Crony
Capitalists Seek Protection
by
Angelo M. Codevilla
Mitch
McConnell, Senate Republican leader, confessed to big business bureaucrats that
he and other Establishment Republicans want to remain their link to government
money and favors. According to a Wall Street Journal story (December 16), he asked them to open their wallets
lest his kind be overwhelmed — not by Democrats, but by those smelly
little Tea Party conservatives — the
real threats to the government spending and regulations by which big business
thrives.
The
confession was almost that forthright: “said one person at the McConnell
fundraiser, held at a Capitol Hill townhouse. ‘The main message he was pushing
was: Get involved, mainly to teach those who are primarying incumbents that it
is not helpful to run against incumbents who are champions for the industry.’”
McConnell
is just one of the dozen Republican Establishment senators who are facing
challenges by conservatives, who are backed by organizations such as the Club
for Growth and the several pro-life organizations. These challengers, always
underfunded by huge margins, nevertheless frighten the well-heeled likes of
McConnell because they bring to politics a source of votes that money can’t
buy: credible commitment to substance.

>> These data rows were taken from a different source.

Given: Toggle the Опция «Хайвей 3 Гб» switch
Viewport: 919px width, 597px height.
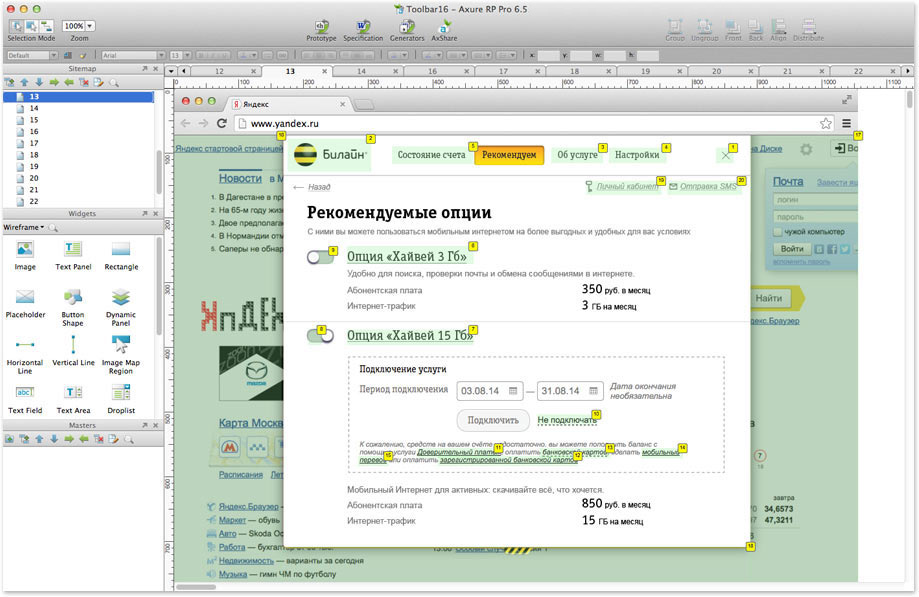Looking at the screenshot, I should (320, 257).
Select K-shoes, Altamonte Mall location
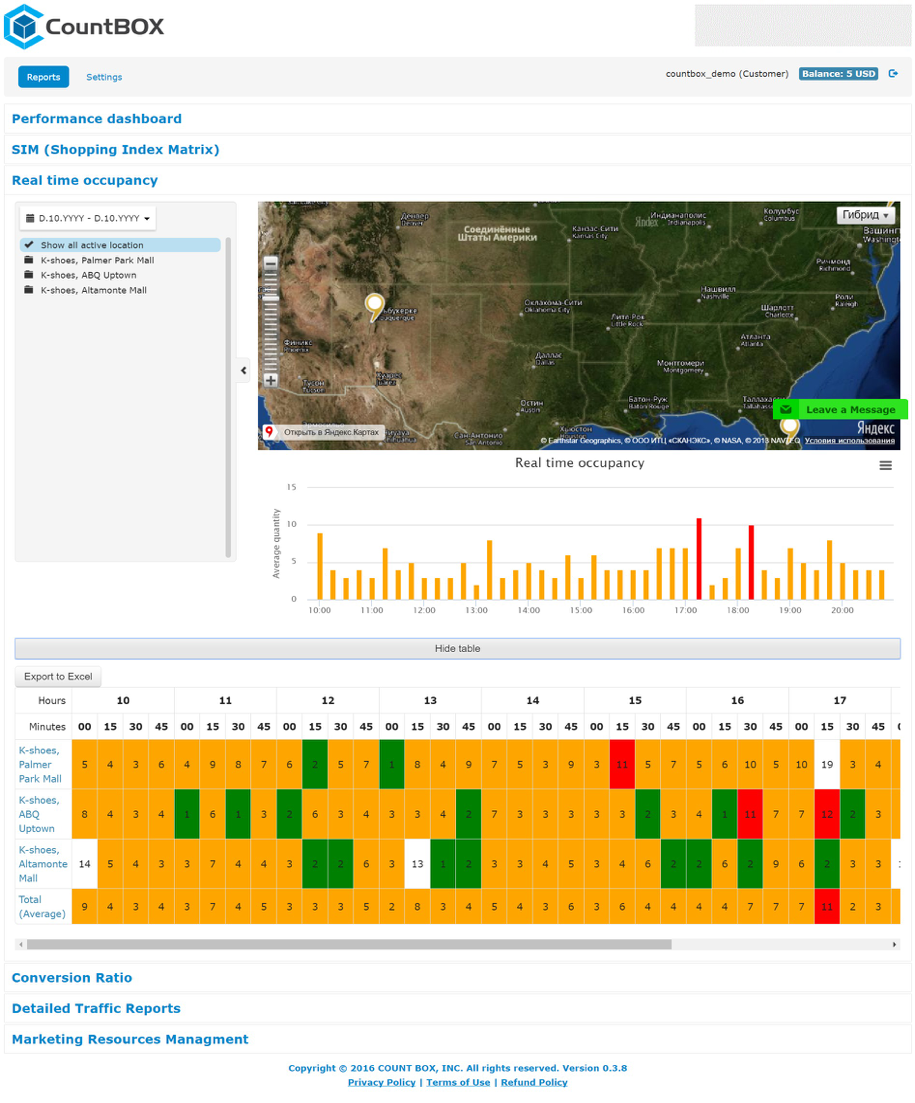 point(93,290)
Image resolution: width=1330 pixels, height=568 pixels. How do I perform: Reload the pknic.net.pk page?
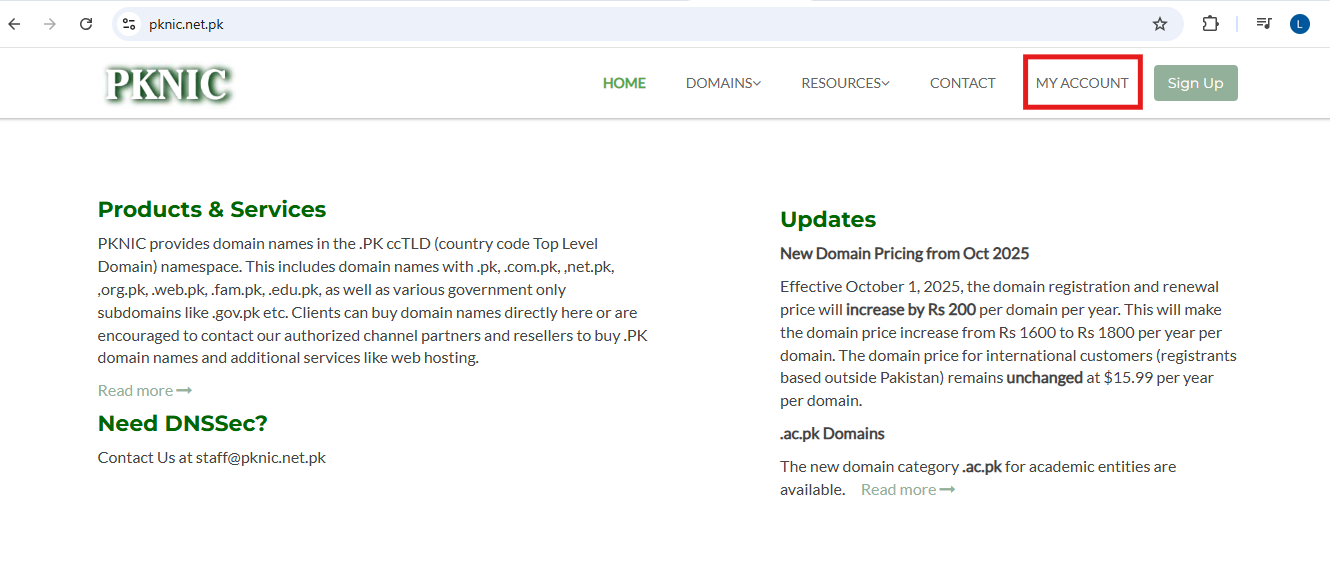click(86, 24)
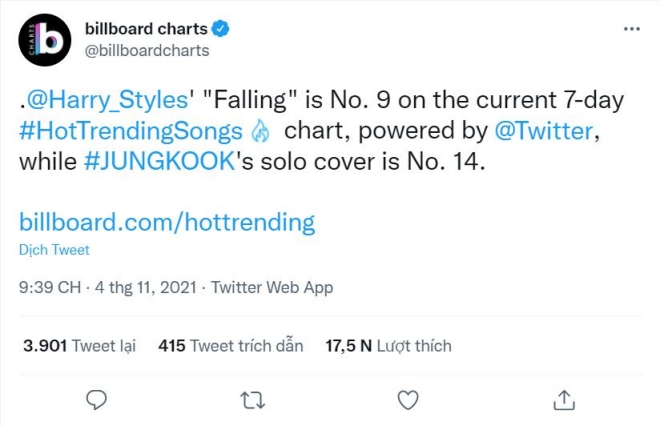Open the @Twitter mention

(543, 131)
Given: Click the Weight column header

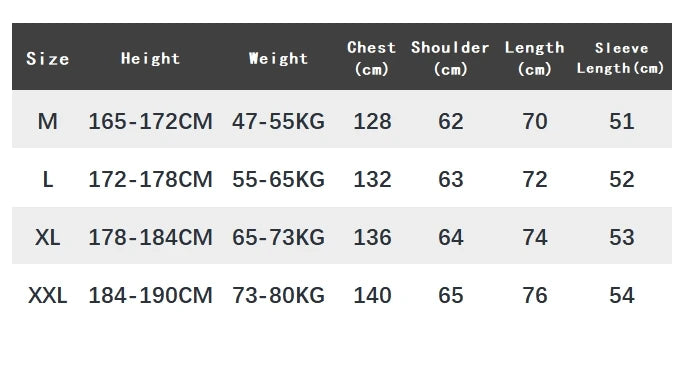Looking at the screenshot, I should tap(278, 58).
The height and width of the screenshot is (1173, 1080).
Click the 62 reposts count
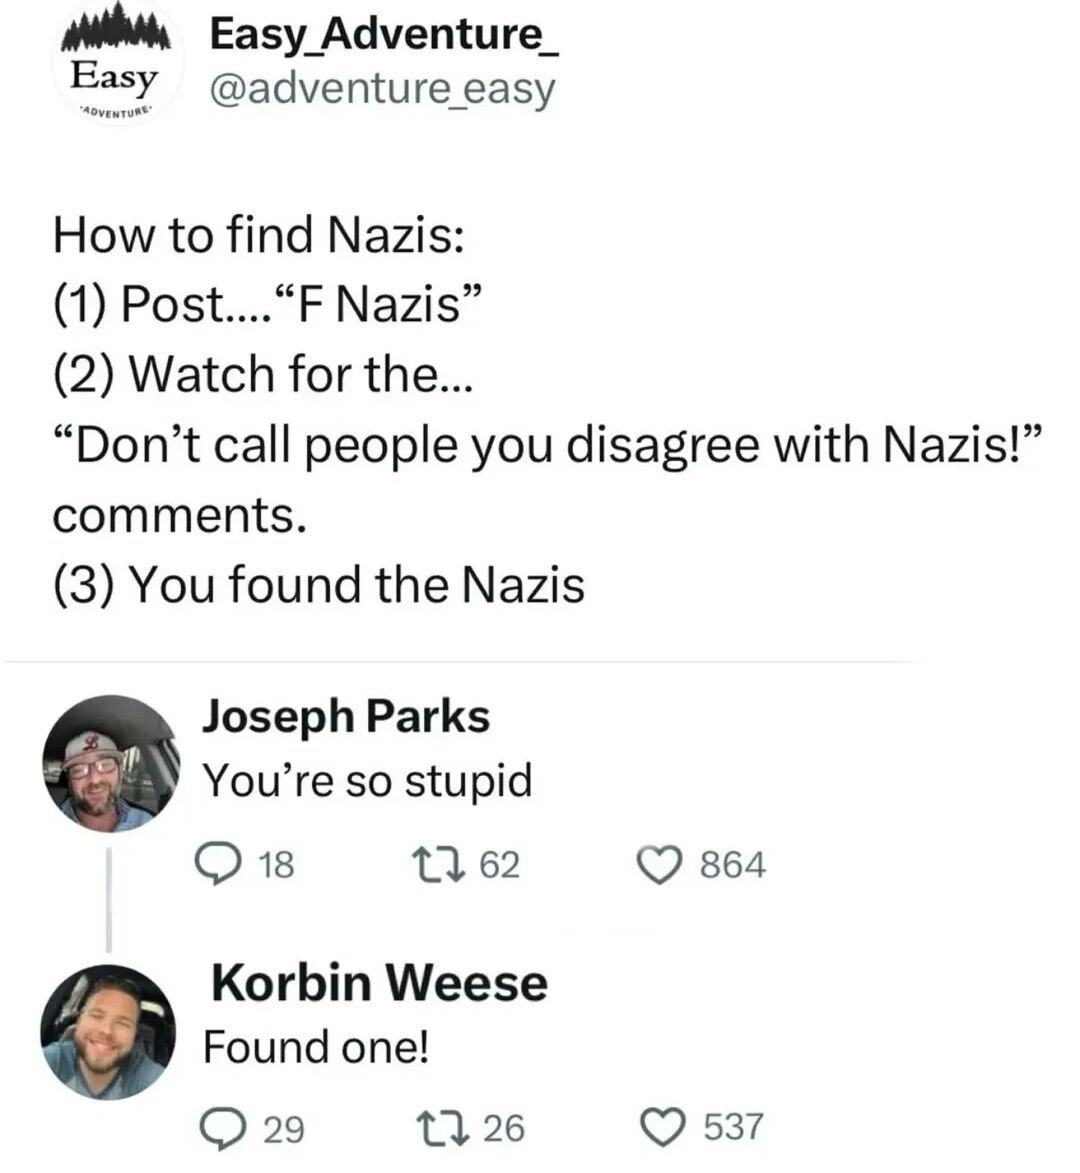click(x=500, y=864)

According to John Boehner, House
Republican speaker and a stalwart of that Establishment, such challengers or
merely the prospect that they might appear, have convinced many Republican
congressmen to pay more attention to issues than to the Establishment’s
priorities.
Money is
the Establishment’s main weapon against challengers with small bank accounts
but big followings based on issues. And indeed, big business is stepping up its
defense of threatened Republican Establishmentarians.
Big money
is forthcoming from classic sources for classic reasons. The Journal story continues: “The U.S. Chamber of
Commerce and other business groups have been stepping in to help
business-friendly Republicans aligned with the GOP leadership… a sign of
worries that tea party-aligned candidates might try to eliminate tax breaks and
spending favored by businesses.”
The
bargain is classic, and classically corrupt: Politicians vote taxpayer money to
cronies, who then recycle part of the money back to the politicians. The
corruption is especially evident in McConnell’s case. He made his confession
and plea to representatives of the defense industry, who told the Journal’s
reporter that their cooperation with the Establishment against the
conservatives was all about mutual support for national defense: more money
means more defense. But the corruption inherent in such back-scratching
bargains is especially obvious and noxious in the case of national defense.
Consider:
In 2013, the military budget is an inflation-adjusted $642 billion. In 1988, in
the same dollars, it was $515 billion. Yet whereas in 1988 we had an army of
twenty divisions, today we have one of ten “division equivalents” – barely able
to handle insurgents armed with improvised weapons. Back then we had a six
hundred ship navy. Now, the US Navy has 280. Today, we have half the fighter
planes of a quarter century ago, and their average age is over a quarter
century. In short, the Defense industry is taking
more taxpayer money to the bank than ever while delivering far less than half
the product.
Industry
is not nearly so much to blame for this as are the politicians that write its
orders and sign its checks. Rich corporations take money on the easiest terms,
as naturally as do poor welfare recipients. Corporate welfare, crony
capitalism, is as corrupting as any other kind of welfare. But it is more
deadly to America, especially when the cronies on both sides of the table are
dealing with military matters.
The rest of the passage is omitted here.